#### WHAT NEEDS TO BE DONE:
Range to reproduce from the entries below: the line with "MR. & MRS.! (350, 1233)", the line with "Pretty Poppies! (355, 1427)", and every line in between. Give them exactly and give nothing else.

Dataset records
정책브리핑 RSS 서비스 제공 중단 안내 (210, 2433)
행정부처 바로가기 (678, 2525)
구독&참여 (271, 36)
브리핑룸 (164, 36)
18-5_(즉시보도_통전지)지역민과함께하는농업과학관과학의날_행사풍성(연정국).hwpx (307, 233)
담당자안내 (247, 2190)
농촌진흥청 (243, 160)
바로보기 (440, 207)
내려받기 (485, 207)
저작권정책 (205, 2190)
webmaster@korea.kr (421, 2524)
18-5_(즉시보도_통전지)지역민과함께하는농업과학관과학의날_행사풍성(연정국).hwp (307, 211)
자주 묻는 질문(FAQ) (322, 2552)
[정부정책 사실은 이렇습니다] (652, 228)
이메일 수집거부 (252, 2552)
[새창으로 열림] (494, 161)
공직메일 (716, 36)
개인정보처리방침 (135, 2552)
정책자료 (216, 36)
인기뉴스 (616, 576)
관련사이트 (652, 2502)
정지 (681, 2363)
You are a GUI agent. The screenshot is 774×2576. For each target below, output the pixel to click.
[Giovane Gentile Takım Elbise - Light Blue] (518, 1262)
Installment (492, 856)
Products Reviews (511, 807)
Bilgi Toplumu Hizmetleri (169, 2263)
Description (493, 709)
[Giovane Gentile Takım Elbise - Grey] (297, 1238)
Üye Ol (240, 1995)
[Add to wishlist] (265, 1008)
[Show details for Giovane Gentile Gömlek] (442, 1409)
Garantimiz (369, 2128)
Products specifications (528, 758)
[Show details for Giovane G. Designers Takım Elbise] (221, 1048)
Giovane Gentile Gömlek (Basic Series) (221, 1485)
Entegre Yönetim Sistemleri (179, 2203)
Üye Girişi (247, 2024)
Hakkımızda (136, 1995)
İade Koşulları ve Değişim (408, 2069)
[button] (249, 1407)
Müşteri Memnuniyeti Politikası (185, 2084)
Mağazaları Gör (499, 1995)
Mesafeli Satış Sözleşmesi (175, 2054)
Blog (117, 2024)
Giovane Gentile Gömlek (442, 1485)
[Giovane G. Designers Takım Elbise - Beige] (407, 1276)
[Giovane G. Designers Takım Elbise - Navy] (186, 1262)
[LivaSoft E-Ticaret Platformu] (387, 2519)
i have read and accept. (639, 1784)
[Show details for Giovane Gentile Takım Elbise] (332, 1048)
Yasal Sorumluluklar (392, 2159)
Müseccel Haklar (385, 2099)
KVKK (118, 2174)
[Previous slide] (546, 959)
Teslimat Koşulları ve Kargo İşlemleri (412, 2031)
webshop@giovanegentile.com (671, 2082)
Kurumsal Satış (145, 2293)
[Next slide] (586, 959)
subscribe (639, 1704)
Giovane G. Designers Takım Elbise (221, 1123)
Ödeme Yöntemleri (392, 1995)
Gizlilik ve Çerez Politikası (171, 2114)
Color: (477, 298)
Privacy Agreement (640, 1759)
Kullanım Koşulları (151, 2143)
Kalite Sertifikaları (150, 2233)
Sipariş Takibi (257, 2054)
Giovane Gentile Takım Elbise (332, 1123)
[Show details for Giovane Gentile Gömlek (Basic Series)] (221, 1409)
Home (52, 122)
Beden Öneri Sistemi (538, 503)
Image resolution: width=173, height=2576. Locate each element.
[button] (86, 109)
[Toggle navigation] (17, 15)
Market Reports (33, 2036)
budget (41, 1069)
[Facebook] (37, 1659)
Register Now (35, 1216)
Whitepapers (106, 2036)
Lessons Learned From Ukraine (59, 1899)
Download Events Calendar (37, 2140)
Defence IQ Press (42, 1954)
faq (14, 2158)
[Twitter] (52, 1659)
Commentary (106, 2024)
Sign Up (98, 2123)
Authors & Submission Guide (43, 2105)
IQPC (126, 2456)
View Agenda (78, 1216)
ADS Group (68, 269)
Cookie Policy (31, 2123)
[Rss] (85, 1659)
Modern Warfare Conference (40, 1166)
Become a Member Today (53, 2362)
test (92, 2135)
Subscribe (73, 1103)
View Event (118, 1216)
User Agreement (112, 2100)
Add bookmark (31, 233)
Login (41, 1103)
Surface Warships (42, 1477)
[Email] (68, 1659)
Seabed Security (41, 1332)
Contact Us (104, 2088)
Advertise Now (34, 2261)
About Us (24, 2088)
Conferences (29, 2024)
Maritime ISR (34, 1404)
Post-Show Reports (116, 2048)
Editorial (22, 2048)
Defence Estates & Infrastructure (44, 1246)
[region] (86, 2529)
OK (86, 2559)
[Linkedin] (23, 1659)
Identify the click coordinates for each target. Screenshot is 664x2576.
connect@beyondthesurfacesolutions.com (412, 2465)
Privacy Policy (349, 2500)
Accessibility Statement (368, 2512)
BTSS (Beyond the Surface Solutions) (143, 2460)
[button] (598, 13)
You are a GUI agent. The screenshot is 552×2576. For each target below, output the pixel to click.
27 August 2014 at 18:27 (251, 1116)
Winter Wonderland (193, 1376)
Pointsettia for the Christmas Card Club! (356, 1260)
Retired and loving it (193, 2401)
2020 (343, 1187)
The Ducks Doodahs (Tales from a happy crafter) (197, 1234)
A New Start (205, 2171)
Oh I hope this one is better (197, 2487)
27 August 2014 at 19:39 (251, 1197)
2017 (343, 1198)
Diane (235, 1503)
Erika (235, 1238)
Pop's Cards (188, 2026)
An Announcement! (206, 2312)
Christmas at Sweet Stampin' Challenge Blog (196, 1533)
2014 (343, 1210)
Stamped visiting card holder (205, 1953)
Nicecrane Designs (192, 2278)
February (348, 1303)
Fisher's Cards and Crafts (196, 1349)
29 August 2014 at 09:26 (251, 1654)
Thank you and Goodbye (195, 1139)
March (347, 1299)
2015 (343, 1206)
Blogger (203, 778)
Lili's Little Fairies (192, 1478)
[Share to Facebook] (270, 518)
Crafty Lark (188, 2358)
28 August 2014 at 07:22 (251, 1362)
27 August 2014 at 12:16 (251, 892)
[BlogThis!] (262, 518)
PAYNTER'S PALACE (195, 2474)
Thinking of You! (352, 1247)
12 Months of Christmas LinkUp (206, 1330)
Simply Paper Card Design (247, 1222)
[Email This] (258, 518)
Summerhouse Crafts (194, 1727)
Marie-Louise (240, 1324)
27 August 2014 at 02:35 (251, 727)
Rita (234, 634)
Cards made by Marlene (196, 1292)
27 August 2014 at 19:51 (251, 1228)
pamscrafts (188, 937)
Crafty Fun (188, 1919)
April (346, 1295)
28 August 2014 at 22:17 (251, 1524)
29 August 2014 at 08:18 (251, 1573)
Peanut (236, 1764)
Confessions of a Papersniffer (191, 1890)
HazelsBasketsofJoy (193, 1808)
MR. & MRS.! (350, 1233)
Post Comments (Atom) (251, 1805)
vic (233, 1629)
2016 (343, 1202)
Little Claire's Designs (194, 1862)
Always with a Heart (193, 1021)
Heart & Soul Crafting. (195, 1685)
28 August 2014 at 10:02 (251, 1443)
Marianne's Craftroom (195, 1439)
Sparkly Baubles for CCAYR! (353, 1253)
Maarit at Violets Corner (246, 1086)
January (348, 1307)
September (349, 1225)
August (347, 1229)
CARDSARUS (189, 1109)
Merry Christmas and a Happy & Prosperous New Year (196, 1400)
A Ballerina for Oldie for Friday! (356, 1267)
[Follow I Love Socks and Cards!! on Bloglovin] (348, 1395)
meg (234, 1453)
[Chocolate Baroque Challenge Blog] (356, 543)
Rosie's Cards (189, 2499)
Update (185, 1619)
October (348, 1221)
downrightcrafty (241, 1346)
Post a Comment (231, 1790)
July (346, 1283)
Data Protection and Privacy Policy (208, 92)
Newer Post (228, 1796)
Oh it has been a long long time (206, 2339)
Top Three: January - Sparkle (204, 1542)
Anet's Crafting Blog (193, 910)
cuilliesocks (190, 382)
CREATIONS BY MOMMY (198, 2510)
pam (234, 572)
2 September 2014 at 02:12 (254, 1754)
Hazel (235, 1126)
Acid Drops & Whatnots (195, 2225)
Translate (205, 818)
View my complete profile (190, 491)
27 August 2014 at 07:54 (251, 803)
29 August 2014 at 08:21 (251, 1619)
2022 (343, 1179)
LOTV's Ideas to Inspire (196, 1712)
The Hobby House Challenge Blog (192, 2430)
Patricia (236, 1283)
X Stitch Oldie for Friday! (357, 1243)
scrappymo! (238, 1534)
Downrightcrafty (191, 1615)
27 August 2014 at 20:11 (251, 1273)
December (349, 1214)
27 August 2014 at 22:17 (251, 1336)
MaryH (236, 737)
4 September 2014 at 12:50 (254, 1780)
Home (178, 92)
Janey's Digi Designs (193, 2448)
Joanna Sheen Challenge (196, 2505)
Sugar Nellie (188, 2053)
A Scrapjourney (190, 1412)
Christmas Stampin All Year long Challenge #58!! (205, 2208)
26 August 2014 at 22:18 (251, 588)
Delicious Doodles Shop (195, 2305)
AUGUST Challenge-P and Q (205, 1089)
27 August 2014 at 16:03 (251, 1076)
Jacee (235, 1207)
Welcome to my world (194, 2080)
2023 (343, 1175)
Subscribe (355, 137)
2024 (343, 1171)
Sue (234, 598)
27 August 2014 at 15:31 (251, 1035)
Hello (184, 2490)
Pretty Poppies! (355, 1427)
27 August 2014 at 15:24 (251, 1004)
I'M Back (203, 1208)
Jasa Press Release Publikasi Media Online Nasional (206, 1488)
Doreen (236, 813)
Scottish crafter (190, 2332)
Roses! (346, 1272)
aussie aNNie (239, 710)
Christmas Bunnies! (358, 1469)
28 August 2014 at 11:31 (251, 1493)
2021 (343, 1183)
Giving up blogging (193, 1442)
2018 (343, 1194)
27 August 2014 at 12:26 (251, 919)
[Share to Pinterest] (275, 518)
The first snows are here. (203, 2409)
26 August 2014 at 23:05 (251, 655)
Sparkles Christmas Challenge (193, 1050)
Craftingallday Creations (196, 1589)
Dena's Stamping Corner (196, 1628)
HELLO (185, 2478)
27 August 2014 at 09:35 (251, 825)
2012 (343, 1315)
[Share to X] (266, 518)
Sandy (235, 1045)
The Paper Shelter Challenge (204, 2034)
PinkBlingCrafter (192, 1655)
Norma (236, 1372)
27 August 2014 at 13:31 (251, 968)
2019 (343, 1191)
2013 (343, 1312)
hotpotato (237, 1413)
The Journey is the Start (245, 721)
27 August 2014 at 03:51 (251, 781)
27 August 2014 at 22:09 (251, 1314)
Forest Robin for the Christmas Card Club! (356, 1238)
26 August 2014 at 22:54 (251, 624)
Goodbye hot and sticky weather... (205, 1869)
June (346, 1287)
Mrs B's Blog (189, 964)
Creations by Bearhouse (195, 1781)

#### EXPECTED OUTPUT:
MR. & MRS.! (350, 1233)
Post Comments (Atom) (251, 1805)
vic (233, 1629)
2016 (343, 1202)
Little Claire's Designs (194, 1862)
Always with a Heart (193, 1021)
Heart & Soul Crafting. (195, 1685)
28 August 2014 at 10:02 (251, 1443)
Marianne's Craftroom (195, 1439)
Sparkly Baubles for CCAYR! (353, 1253)
Maarit at Violets Corner (246, 1086)
January (348, 1307)
September (349, 1225)
August (347, 1229)
CARDSARUS (189, 1109)
Merry Christmas and a Happy & Prosperous New Year (196, 1400)
A Ballerina for Oldie for Friday! (356, 1267)
[Follow I Love Socks and Cards!! on Bloglovin] (348, 1395)
meg (234, 1453)
[Chocolate Baroque Challenge Blog] (356, 543)
Rosie's Cards (189, 2499)
Update (185, 1619)
October (348, 1221)
downrightcrafty (241, 1346)
Post a Comment (231, 1790)
July (346, 1283)
Data Protection and Privacy Policy (208, 92)
Newer Post (228, 1796)
Oh it has been a long long time (206, 2339)
Top Three: January - Sparkle (204, 1542)
Anet's Crafting Blog (193, 910)
cuilliesocks (190, 382)
CREATIONS BY MOMMY (198, 2510)
pam (234, 572)
2 September 2014 at 02:12 (254, 1754)
Hazel (235, 1126)
Acid Drops & Whatnots (195, 2225)
Translate (205, 818)
View my complete profile (190, 491)
27 August 2014 at 07:54 (251, 803)
29 August 2014 at 08:21 (251, 1619)
2022 (343, 1179)
LOTV's Ideas to Inspire (196, 1712)
The Hobby House Challenge Blog (192, 2430)
Patricia (236, 1283)
X Stitch Oldie for Friday! (357, 1243)
scrappymo! (238, 1534)
Downrightcrafty (191, 1615)
27 August 2014 at 20:11 (251, 1273)
December (349, 1214)
27 August 2014 at 22:17 (251, 1336)
MaryH (236, 737)
4 September 2014 at 12:50 (254, 1780)
Home (178, 92)
Janey's Digi Designs (193, 2448)
Joanna Sheen Challenge (196, 2505)
Sugar Nellie (188, 2053)
A Scrapjourney (190, 1412)
Christmas Stampin All Year long Challenge #58!! (205, 2208)
26 August 2014 at 22:18 (251, 588)
Delicious Doodles Shop (195, 2305)
AUGUST Challenge-P and Q (205, 1089)
27 August 2014 at 16:03 (251, 1076)
Jacee (235, 1207)
Welcome to my world (194, 2080)
2023 (343, 1175)
Subscribe (355, 137)
2024 (343, 1171)
Sue (234, 598)
27 August 2014 at 15:31 (251, 1035)
Hello (184, 2490)
Pretty Poppies! (355, 1427)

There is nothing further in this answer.